Exercise inputs:
╭──
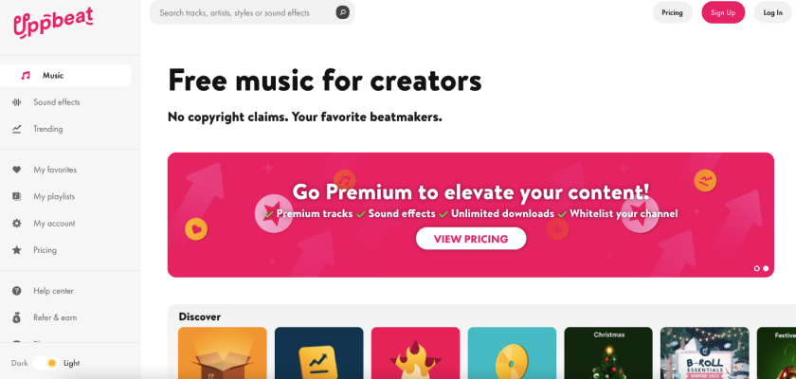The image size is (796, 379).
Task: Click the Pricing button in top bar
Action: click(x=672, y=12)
╰──
╭──
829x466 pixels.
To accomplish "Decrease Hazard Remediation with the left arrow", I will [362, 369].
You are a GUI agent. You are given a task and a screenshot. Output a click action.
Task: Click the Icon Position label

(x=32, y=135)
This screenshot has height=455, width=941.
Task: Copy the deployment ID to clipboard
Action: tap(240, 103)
╰──
╭──
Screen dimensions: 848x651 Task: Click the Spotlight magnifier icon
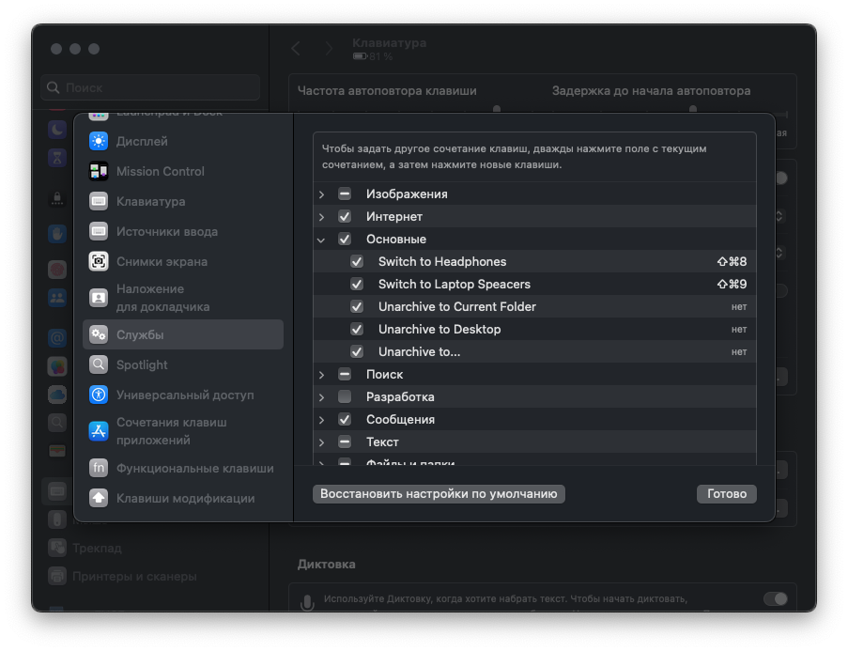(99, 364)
╰──
Aim of the task: Look above for the line with "829x466 pixels." and the line with "You are a GUI"; transcribe both and all lines in between, exactly, and nothing else.

Written answer:
829x466 pixels.
To accomplish "Decrease Hazard Remediation with the left arrow", I will [362, 369].
You are a GUI agent. You are given a task and a screenshot. Output a click action.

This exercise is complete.